Question

Find the amount of heat energy needed to convert 400 grams of ice at -38°C ... q will be the total heat required to turn ice at -38 C into steam at 160 C.

Answer 1

To convert 400 grams of ice at -38°C to steam at 160°C, the total heat required, q, is 1,284,480 J.

Step-by-step explanation:

To find the amount of heat energy needed to convert 400 grams of ice at -38°C to steam at 160°C, we need to consider the different phases and the changes in temperature involved.

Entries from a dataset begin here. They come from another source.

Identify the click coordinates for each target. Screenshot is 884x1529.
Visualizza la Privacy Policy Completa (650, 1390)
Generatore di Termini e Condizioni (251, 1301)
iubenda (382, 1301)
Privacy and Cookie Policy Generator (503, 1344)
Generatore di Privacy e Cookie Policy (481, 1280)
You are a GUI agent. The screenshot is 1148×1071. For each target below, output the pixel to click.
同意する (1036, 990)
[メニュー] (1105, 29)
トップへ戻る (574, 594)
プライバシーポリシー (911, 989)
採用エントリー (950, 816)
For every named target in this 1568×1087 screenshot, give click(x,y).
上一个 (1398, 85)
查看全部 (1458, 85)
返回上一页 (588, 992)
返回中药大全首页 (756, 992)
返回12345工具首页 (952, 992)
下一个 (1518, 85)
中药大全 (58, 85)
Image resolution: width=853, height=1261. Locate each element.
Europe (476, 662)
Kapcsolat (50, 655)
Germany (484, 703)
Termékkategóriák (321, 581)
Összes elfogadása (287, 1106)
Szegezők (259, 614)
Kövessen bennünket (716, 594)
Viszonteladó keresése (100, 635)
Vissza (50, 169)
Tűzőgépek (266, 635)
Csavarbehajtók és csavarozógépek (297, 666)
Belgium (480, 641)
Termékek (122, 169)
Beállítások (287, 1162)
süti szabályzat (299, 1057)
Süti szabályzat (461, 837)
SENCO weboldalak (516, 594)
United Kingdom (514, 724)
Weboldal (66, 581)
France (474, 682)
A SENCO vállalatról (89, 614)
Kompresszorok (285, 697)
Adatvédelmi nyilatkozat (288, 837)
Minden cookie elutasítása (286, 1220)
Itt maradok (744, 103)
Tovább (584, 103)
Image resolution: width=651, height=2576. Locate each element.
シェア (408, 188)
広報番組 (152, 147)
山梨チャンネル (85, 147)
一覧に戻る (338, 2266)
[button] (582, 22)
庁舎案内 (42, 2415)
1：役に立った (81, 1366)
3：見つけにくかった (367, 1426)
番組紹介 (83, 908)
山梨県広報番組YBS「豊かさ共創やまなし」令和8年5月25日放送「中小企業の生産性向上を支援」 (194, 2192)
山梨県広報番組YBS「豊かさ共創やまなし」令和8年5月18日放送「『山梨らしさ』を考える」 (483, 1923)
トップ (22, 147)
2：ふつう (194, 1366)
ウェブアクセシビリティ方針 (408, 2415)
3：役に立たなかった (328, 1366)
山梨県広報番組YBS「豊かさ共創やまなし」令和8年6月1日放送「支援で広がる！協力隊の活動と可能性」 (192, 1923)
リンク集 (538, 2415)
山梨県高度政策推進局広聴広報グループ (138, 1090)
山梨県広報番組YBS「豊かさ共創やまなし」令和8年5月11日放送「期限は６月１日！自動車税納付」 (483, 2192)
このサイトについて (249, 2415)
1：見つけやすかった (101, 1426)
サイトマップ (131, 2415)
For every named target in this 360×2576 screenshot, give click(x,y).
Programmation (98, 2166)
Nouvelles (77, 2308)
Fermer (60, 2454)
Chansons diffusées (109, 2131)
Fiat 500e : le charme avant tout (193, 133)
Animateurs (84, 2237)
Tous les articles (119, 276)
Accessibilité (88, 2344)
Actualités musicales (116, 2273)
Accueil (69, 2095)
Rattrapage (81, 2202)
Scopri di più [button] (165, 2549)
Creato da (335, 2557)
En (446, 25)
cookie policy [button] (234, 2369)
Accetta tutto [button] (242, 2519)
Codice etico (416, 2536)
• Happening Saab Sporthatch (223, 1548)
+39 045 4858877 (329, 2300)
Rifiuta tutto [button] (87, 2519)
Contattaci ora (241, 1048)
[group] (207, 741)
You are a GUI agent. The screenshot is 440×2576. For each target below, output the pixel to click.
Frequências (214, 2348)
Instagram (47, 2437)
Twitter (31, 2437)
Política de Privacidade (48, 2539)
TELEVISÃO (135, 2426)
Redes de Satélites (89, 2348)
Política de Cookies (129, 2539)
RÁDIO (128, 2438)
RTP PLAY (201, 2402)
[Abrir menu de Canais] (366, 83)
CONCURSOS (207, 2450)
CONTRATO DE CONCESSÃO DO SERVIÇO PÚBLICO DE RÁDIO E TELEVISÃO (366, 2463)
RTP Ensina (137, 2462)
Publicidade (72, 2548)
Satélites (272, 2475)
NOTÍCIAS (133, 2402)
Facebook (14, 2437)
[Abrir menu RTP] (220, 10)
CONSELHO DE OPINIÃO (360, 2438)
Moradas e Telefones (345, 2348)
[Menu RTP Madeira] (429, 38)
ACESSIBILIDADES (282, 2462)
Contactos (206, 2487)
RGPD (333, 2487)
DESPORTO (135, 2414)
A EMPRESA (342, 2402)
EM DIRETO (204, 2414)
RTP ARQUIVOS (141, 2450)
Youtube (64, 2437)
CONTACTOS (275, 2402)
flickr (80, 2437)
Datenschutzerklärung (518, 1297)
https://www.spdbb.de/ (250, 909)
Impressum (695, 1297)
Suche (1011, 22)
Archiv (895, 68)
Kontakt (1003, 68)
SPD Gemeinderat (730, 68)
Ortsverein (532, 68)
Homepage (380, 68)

1. First, we need to heat the ice from -38°C to its melting point, which is 0°C. The heat required for this is given by the formula Q₁ = m × C × ΔT, where m is the mass of the ice (in grams), C is the specific heat capacity of ice, and ΔT is the change in temperature. In this case, m = 400 g, C = 2.06 J/g°C, and ΔT = 0°C - (-38°C) = 38°C. Using the formula, we find Q₁ = 31,040 J.
2. Next, we need to melt the ice at 0°C. The heat required for this is given by the equation Q₂ = m × L_f, where L_f is the heat of fusion of ice. The heat of fusion of ice is 334 J/g. So, Q₂ = 400 g × 334 J/g = 133,600 J.
3. After the ice has melted, we need to heat the water from 0°C to 100°C. The heat required for this is given by the formula Q₃ = m × C × ΔT, where m is the mass of the water (in grams), C is the specific heat capacity of water, and ΔT is the change in temperature. In this case, m = 400 g, C = 4.184 J/g°C, and ΔT = 100°C - 0°C = 100°C. Using the formula, we find Q₃ = 167,360 J.
4. Next, we need to evaporate the water at 100°C. The heat required for this is given by the equation Q₄ = m × L_v, where L_v is the heat of vaporization of water. The heat of vaporization of water is 2260 J/g. So, Q₄ = 400 g × 2260 J/g = 904,000 J.
5. Finally, we need to heat the steam from 100°C to 160°C. The heat required for this is given by the formula Q₅ = m × C × ΔT, where m is the mass of the steam (in grams), C is the specific heat capacity of steam, and ΔT is the change in temperature. In this case, m = 400 g, C = 2.03 J/g°C, and ΔT = 160°C - 100°C = 60°C. Using the formula, we find Q₅ = 48,480 J.

To find the total heat required to convert the ice at -38°C to steam at 160°C, we add up the amounts of heat required for each step: Q = Q₁ + Q₂ + Q₃ + Q₄ + Q₅ = 31,040 J + 133,600 J + 167,360 J + 904,000 J + 48,480 J = 1,284,480 J.

Answer 2

To convert ice at -38°C to steam at 160°C, we need to consider the different stages of the phase transition and calculate the heat required for each stage.

Step-by-step explanation:

To determine the amount of heat energy needed to convert 400 grams of ice at -38°C to steam at 160°C, we need to consider the different stages of the phase transition. First, we need to heat the ice from -38°C to 0°C. The heat required to raise the temperature of the ice can be calculated using the formula: Q = m * C * ΔT, where Q is the heat energy, m is the mass, C is the specific heat capacity, and ΔT is the change in temperature.

Next, we need to calculate the heat energy required to melt the ice at 0°C using the formula: Q = m * L, where L is the heat of fusion for water.

Finally, we need to calculate the heat energy required to raise the temperature of the water from 0°C to 160°C using the formula: Q = m * C * ΔT. By adding up these three stages, we can find the total amount of heat energy required.